I have been seeing the most fabulous nutritionist since the summer and I absolutely LOVE her. If you listen to KSBJ, you have heard her -- she is guest on their program all of the time and she works at the Houstonian - Catherine Kruppa. One of my friends had seen her and loved her and recommended her so last year for Christmas I had asked for a gift certificate to be able to see her. Of course, with everything going on health wise, and then switching jobs, I didn't start till June.
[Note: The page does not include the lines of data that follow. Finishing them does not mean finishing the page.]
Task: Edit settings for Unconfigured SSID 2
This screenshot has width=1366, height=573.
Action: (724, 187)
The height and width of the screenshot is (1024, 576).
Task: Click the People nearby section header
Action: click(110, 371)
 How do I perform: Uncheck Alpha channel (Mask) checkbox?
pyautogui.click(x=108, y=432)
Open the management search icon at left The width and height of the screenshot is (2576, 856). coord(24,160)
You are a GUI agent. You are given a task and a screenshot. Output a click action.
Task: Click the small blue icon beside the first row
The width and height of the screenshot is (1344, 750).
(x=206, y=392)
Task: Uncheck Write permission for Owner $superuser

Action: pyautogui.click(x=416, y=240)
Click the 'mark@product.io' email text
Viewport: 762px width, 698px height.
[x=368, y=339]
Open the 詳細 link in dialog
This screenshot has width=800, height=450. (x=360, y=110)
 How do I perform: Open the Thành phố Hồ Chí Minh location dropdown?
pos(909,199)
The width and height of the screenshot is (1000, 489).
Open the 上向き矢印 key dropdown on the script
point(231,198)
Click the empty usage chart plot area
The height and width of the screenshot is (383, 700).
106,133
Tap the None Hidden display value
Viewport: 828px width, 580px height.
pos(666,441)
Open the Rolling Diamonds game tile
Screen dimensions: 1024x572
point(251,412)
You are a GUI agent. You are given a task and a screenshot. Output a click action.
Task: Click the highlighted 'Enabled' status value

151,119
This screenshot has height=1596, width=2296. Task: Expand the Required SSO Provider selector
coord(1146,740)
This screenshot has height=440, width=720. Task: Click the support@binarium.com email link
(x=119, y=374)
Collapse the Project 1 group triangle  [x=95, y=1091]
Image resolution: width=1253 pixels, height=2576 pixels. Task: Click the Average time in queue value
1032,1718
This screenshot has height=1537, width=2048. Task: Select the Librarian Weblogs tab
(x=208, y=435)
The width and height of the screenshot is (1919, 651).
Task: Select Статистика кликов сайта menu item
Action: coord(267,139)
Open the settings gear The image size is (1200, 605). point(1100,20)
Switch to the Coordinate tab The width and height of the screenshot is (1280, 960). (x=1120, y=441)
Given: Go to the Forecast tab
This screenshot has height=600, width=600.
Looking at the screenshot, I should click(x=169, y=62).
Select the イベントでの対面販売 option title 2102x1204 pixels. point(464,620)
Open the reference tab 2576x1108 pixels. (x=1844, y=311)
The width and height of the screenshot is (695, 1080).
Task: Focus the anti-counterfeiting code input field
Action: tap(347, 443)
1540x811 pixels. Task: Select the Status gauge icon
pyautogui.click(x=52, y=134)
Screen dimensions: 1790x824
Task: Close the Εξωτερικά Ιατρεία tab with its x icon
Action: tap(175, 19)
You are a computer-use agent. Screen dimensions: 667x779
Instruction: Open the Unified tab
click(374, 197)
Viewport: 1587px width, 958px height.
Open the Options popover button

I have been seeing her almost monthly since then and today I went and weighed in and I have lost almost 20% of my goal so far. Of course, I have a LONG way to go, but I was pretty proud that I had done so well. Its has been slow, of course, partly because I am SO VERY stubborn. And it takes me quite a while to change my habits. But I think I am more in the groove now, which is fabulous. It also helps to have RH show up at my house every day to go to the gym....she is truly amazing to work out with me every morning. (although, she did complain this morning when I told her we needed to increase our time on the elliptical by 5 minutes to work off some of Thanksigiving....you would have thought I had told her I was going to take her first born as my own or something...and yes, I totally would because he is so stinking cute!)
I have a goal to hit by December 31, and it is a little aggressive...but I feel like I would have been there if I hadn't been so bad between my week long birthday celebration and Thanksgiving....I admit, I didn't do so hot. But we (both me and Catherine) think I can do it if I try. So, to make up for all of it, I am going all out for the rest of the month. I made a pact with her to not drink for the month, and to not add any events to the social calendar (as that is where I screw up the most) and then to try my hardest not to eat at any of the parties....because in case you don't know me, I might have a little bit of a self control problem. I know, who would have thought? *GRIN*
Its kind of a psychological thing to hit this goal for me....I've been close before but didn't quite make it. So I feel like if I can do it, then that is just one psychological speed bump I can cruise on over and continue towards my utlimate goal!
So, over the next month, if you see me at a party trying to eat something bad, tell me to put it down....put it down slowly. And if I want to consume alcoholic beverages....talk me into going to memorial park or something else instead. And say some prayers that I can learn what self control actually is....and that I can meet both my intermediate goal and my long term goal....and then we can have a BIG party to celebrate!